In 1998, record high temperatures were driven by an unusually powerful El Niño current that disrupted weather patterns worldwide. The current El Niño, a periodic warming current that took shape last summer, is far weaker and has had only a moderate effect on global climate, several experts said.
"What we are seeing is much more than El Niño," said climate analyst Kevin Trenberth at the National Center for Atmospheric Research in Boulder, Colo. "The overall pattern is consistent with our concepts of global warming."
To those who analyzed last year's temperature records, the effort to attribute the higher temperatures to relatively transitory minor perturbations in the planet's weather systems missed a more crucial trend.
"The important thing is that, in the long term, warmer temperatures are becoming the norm," said Jay Lawrimore, chief of the climate monitoring branch at the National Climatic Data Center, the federal center that prepared the study. "The expectation is that temperatures will continue to warm in the U.S. and globally."
As a consequence, Lawrimore said, "we expect droughts to become more severe and more widespread; we expect heavier precipitation events to be come frequent; heat waves will become more frequent; storm surges will be higher. Being able to adapt to changing climate will become an important part of daily life."

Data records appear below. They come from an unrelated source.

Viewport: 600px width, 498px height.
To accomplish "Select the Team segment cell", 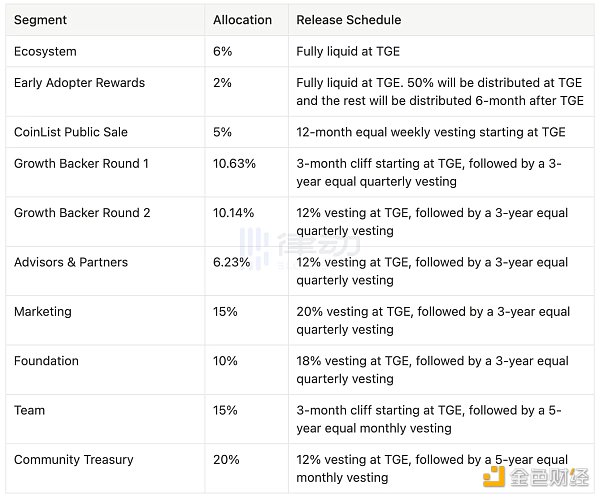I will pyautogui.click(x=29, y=410).
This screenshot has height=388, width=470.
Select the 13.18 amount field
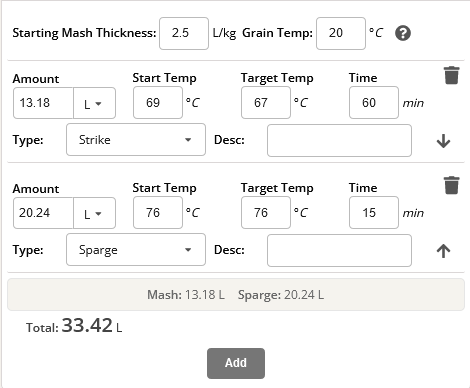tap(43, 103)
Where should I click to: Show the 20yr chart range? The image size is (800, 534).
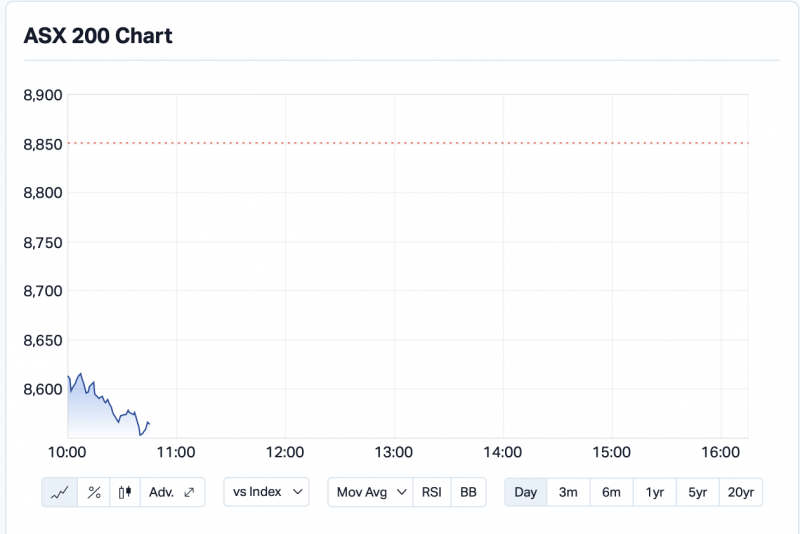pos(741,492)
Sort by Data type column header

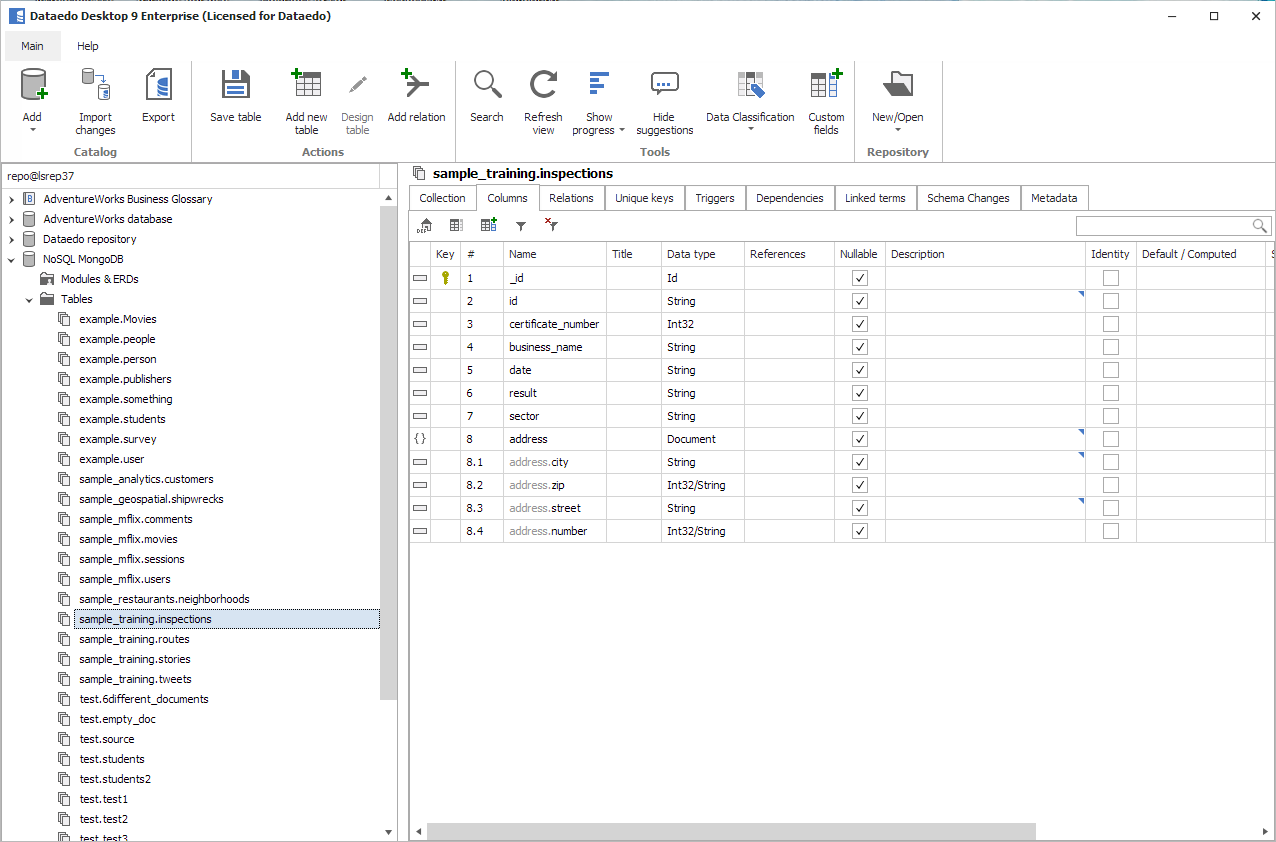pos(692,254)
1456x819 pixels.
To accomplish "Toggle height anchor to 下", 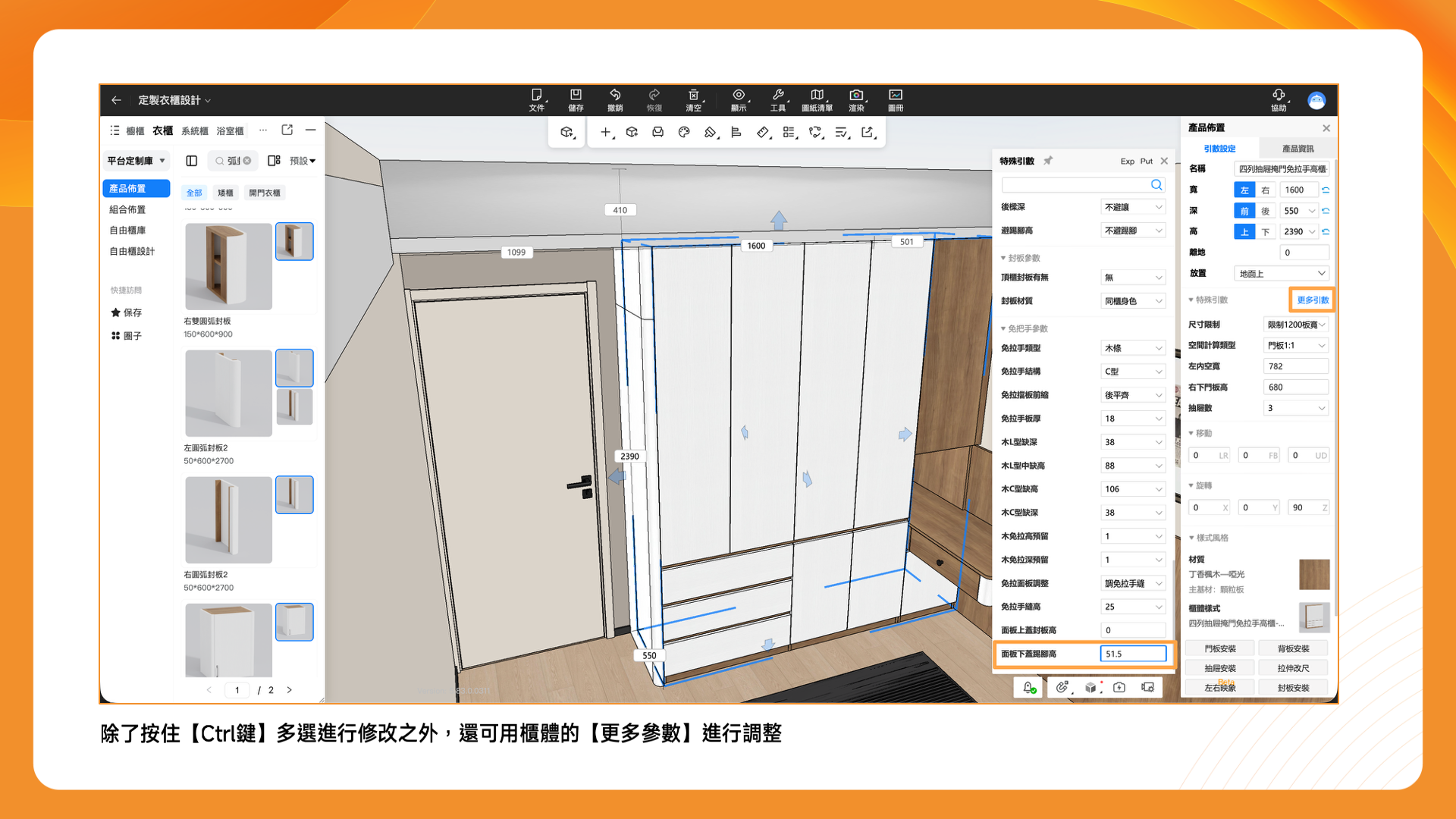I will click(1265, 232).
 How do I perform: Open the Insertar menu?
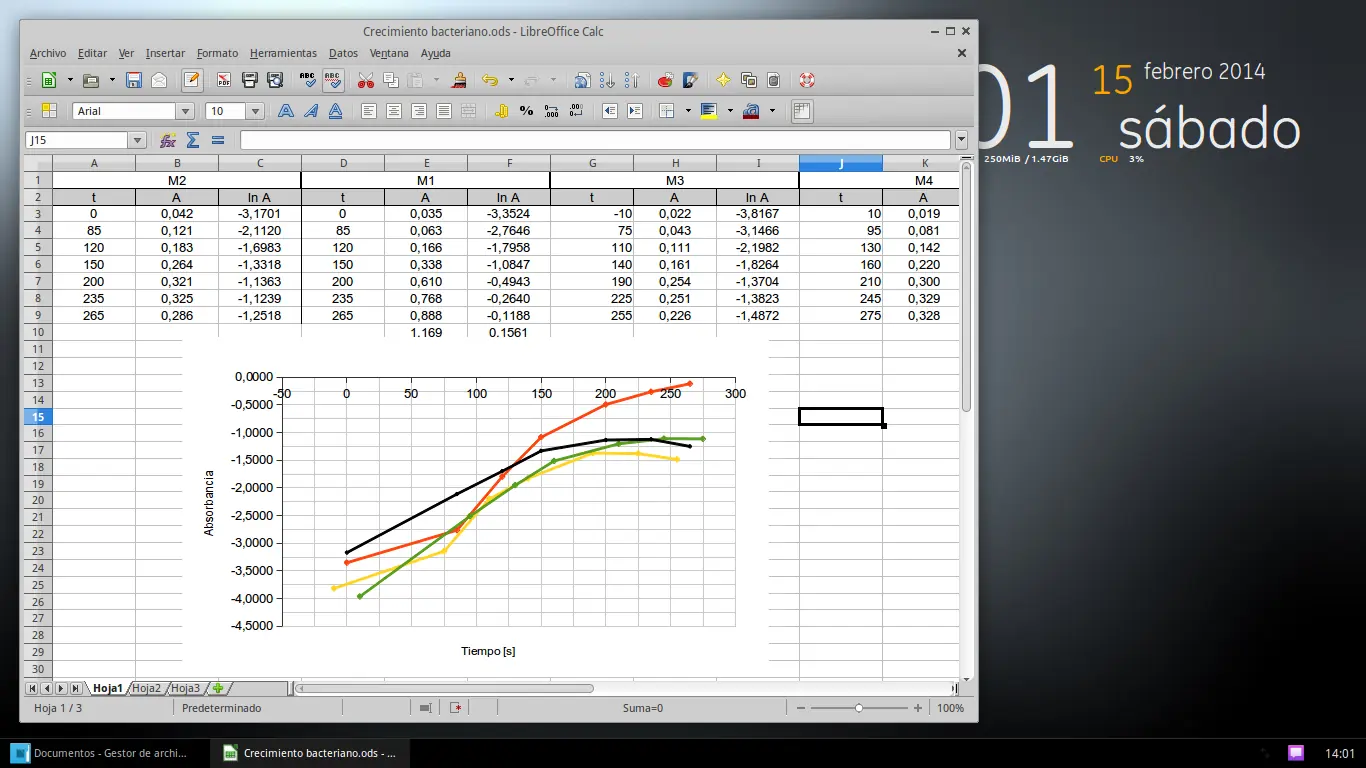coord(165,53)
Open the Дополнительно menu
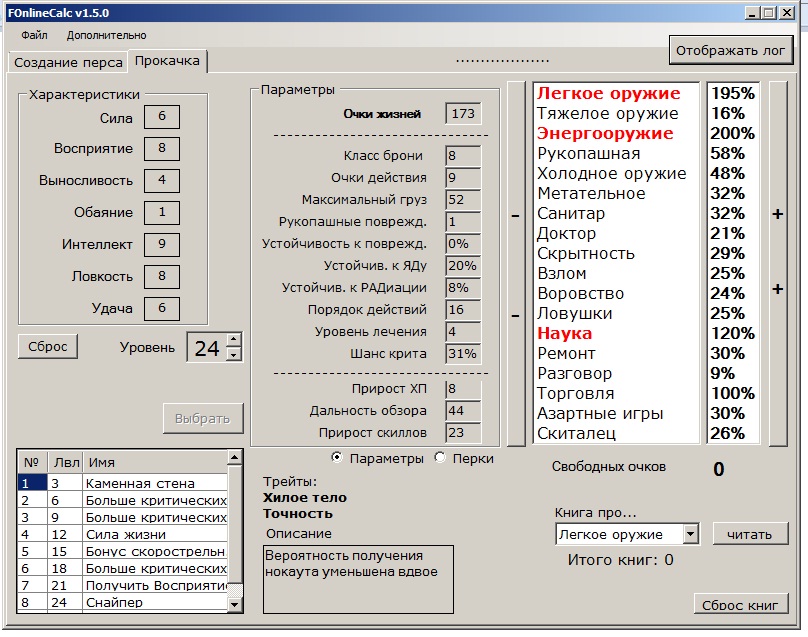808x637 pixels. [106, 35]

In last year's temperature extremes, the country got a preview of the future of climate change, several experts said.
Last summer, at least half of the country was parched by prolonged drought as the lack of rain helped fuel a record wildfire season in which 9.8 million acres burned in more than 96,000 wildfires. At the same time, a severe heat wave in some areas, as high as 117 degrees, killed at least 225 people nationwide.
Now in the cold season, farmers in the Northeast are worried that temperatures are too high for fruit trees to winter properly, and wineries are complaining that they can't prepare ice wine because their grapes won't freeze on the vine.
Nationwide, the demand for winter heating oil and other home energy needs is as much as 13.5% lower than the demand expected during average climate conditions, the NOAA scientists calculated.
"People say these things must be due to natural variability in the weather, but any reasonable person who looks at the data can see that we are changing the planet," said climate expert Tim Barnett at the Scripps Institution of Oceanography in La Jolla.
"When you look at global warming patterns," Barnett said, "there is a great big coherent pattern of temperature change."